(Beginning of DATA FOR THIS EXERCISE)

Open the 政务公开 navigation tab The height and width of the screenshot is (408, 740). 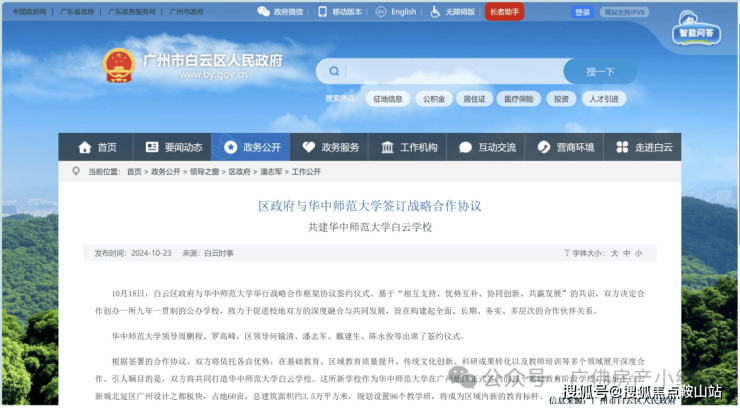coord(251,147)
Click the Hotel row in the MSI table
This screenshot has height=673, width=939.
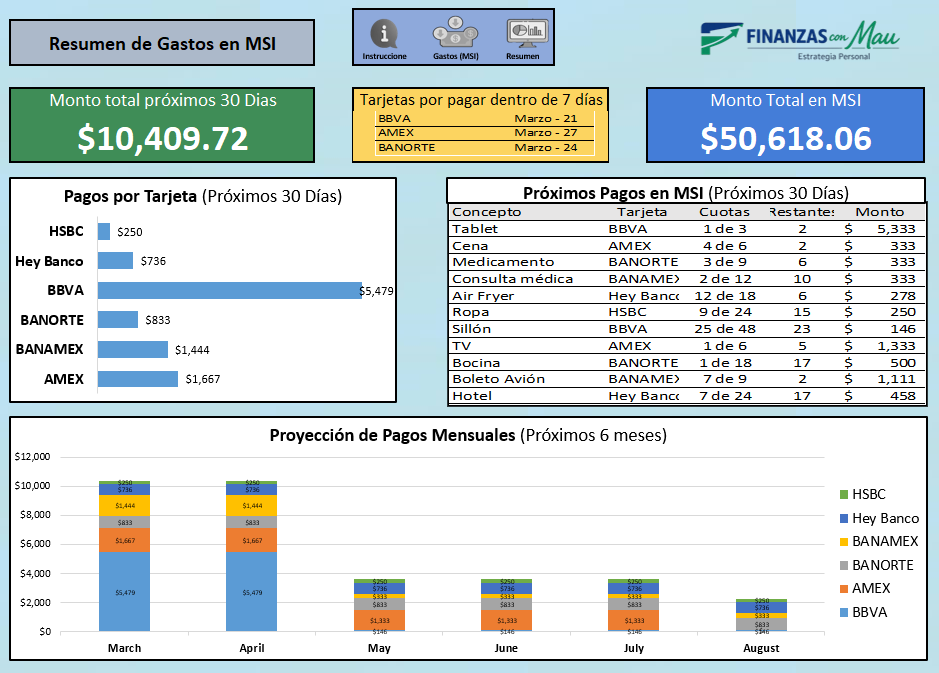click(x=600, y=396)
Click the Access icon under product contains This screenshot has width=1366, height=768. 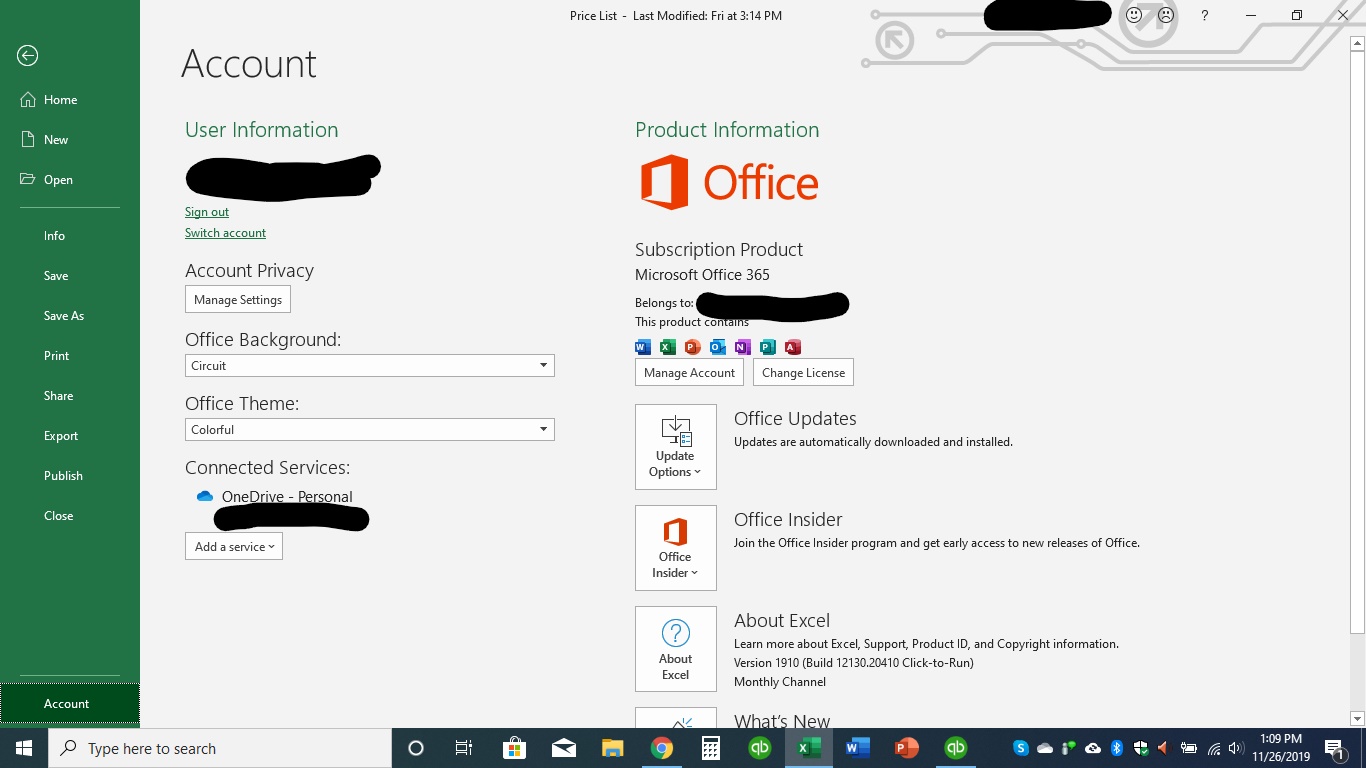pos(793,347)
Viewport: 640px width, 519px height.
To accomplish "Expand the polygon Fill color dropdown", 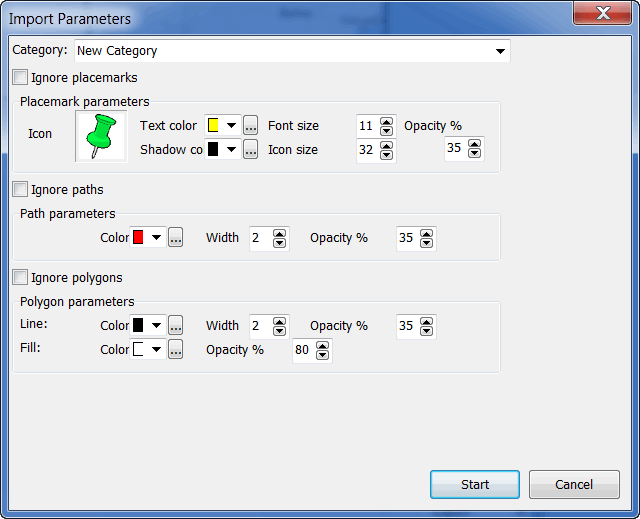I will point(157,350).
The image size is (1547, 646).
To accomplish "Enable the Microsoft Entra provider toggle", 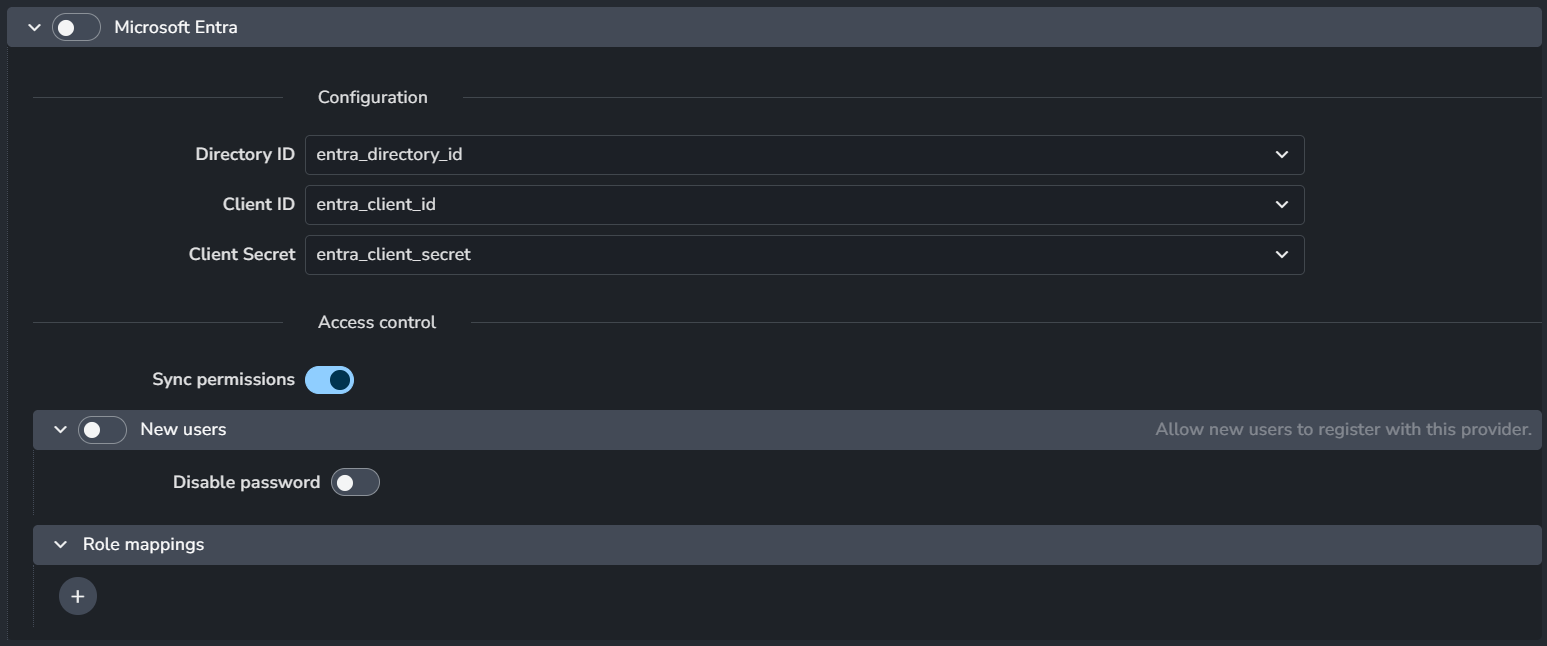I will [77, 28].
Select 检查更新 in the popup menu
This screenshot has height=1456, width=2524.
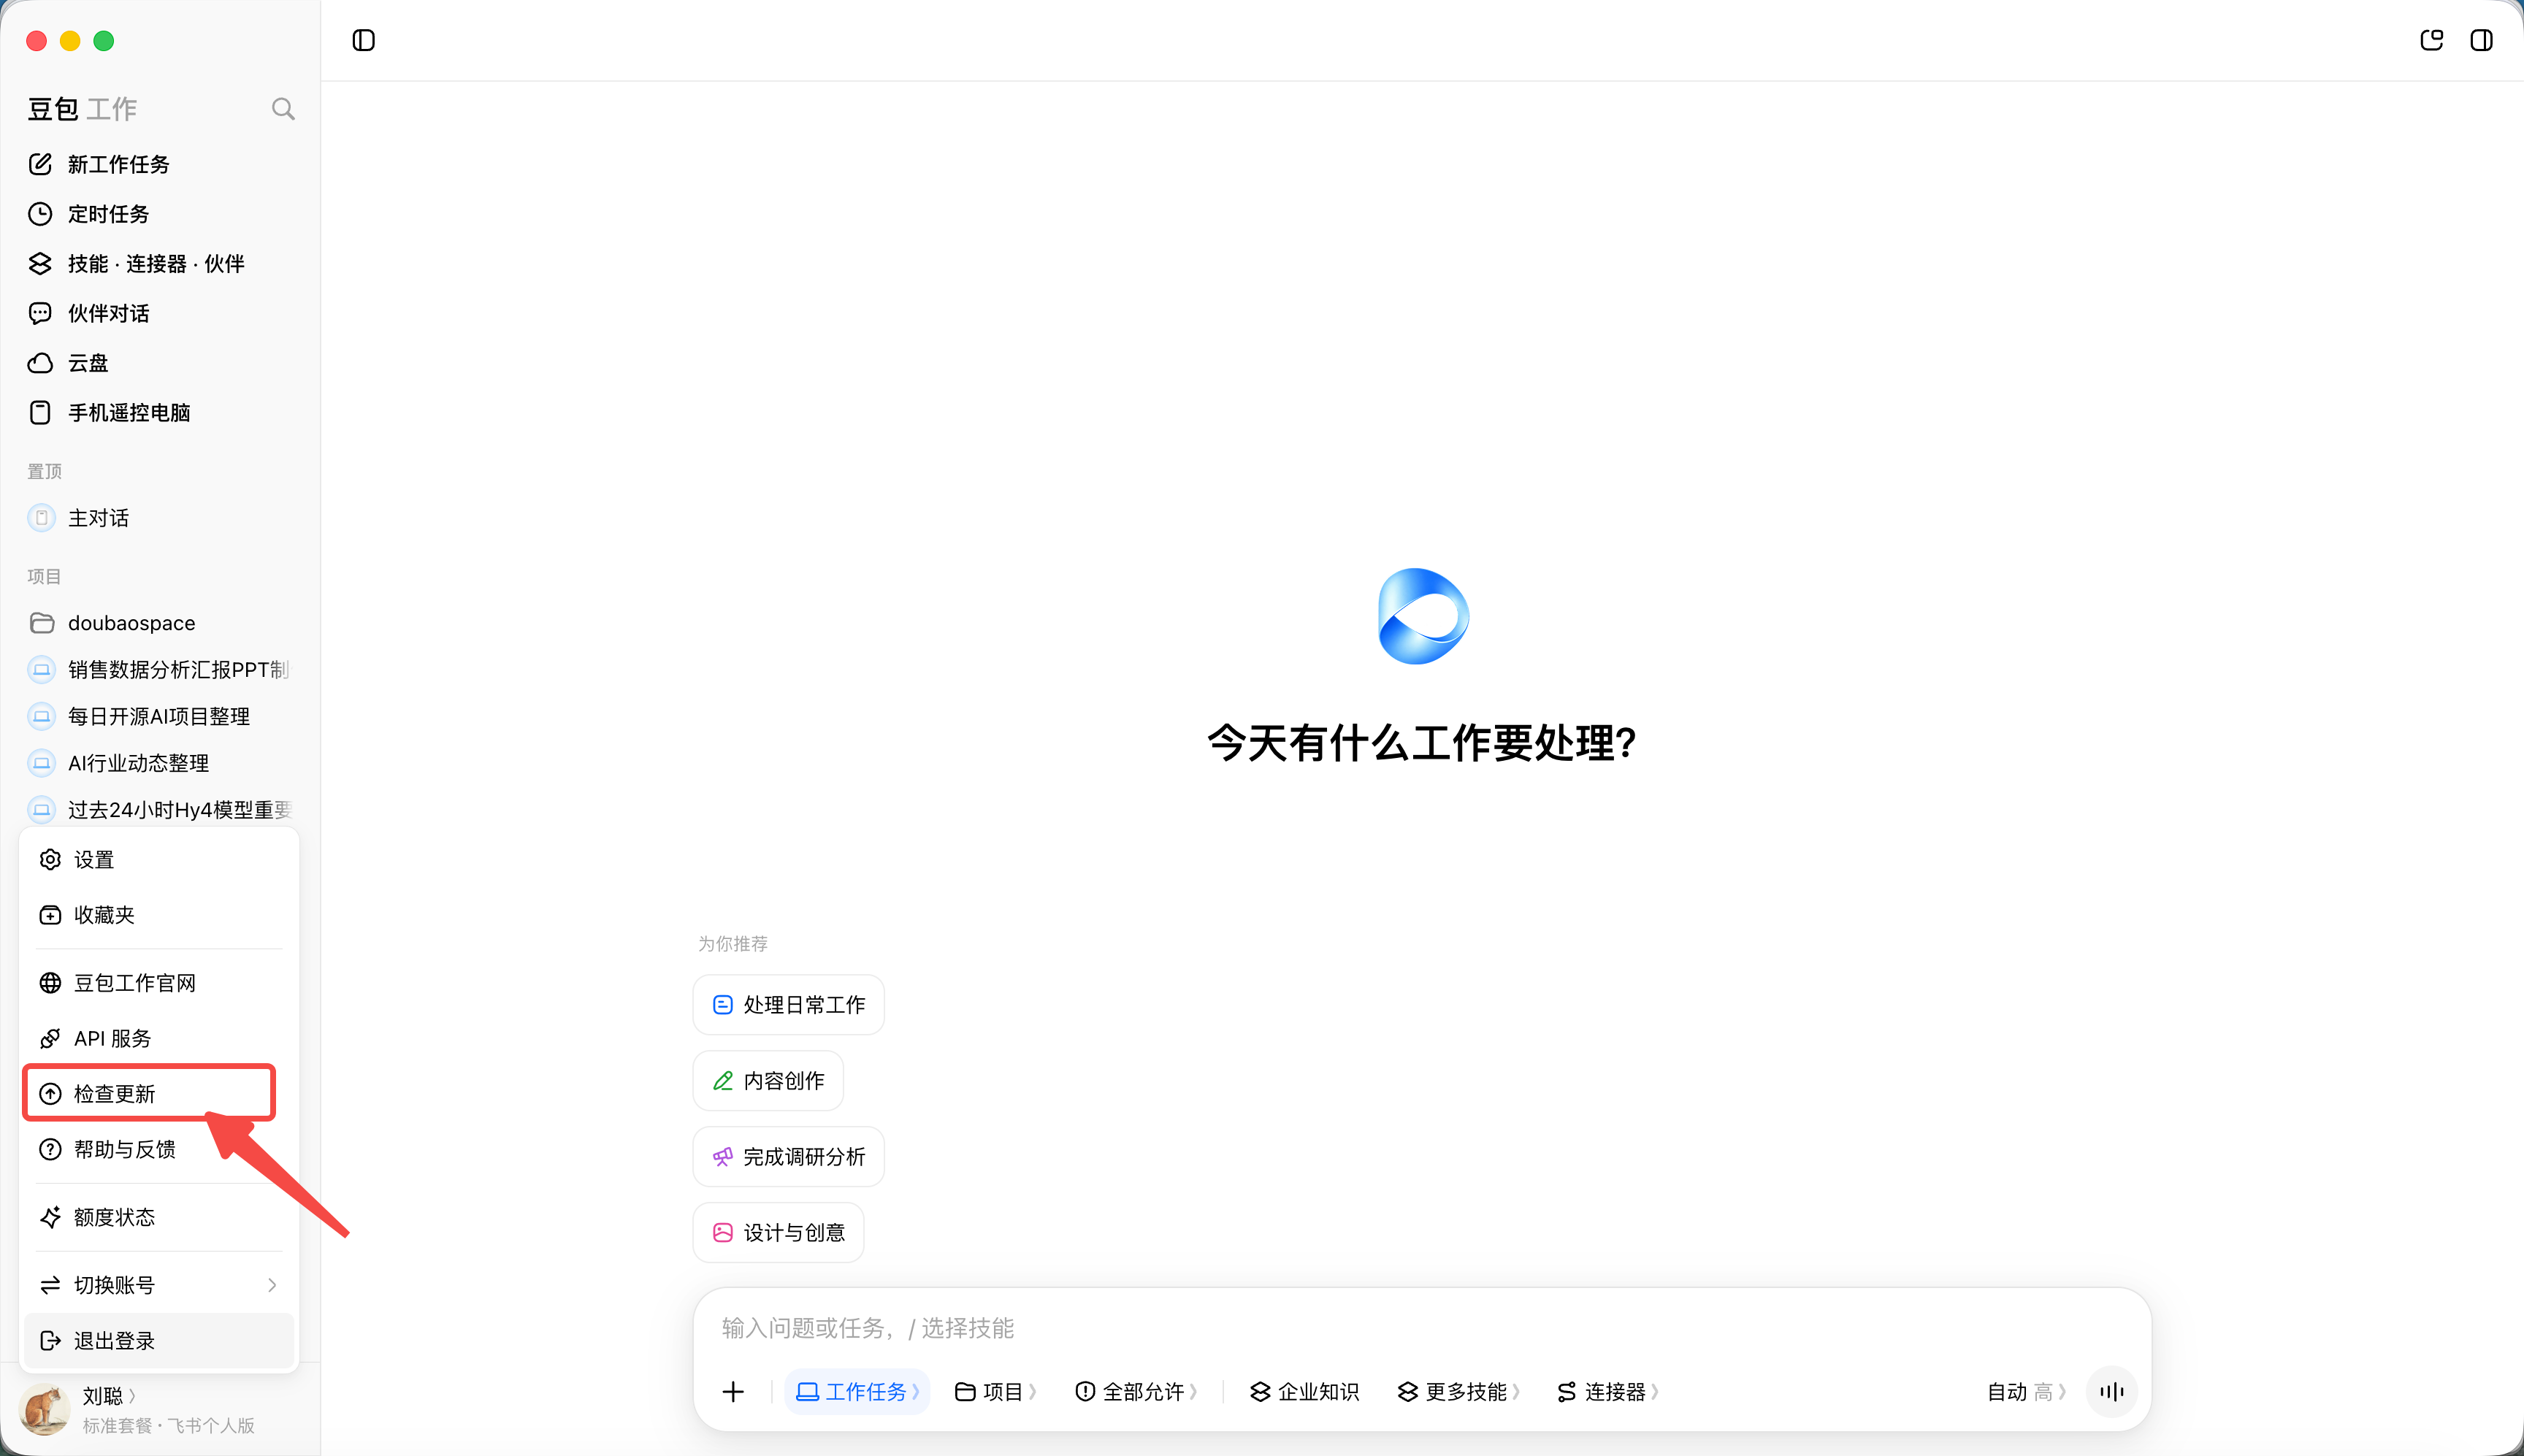click(x=150, y=1093)
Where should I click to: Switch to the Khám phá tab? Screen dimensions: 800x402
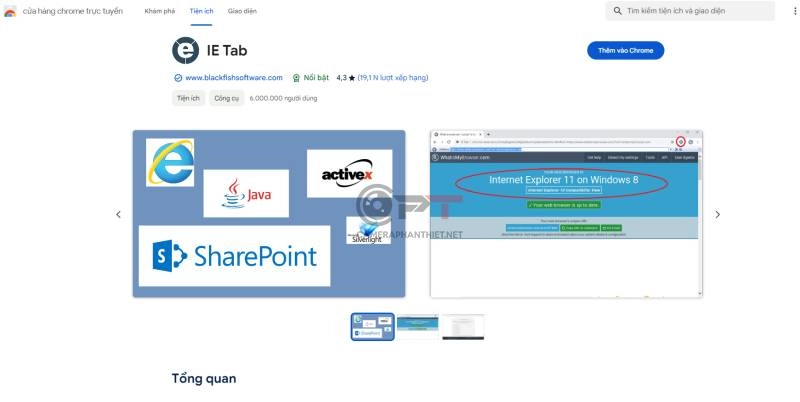pos(160,11)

(End of DATA FOR THIS EXERCISE)

**WHAT YOU NEED TO DO**
The range to copy runs from the line with "Select 检查更新 in the popup menu" to the last line of the entries, both included; copy it exactly and leave out the pictures.

**PROBLEM SOLUTION**
Select 检查更新 in the popup menu
This screenshot has height=1456, width=2524.
click(x=150, y=1093)
Where should I click to: Switch to the Khám phá tab? Screen dimensions: 800x402
pos(160,11)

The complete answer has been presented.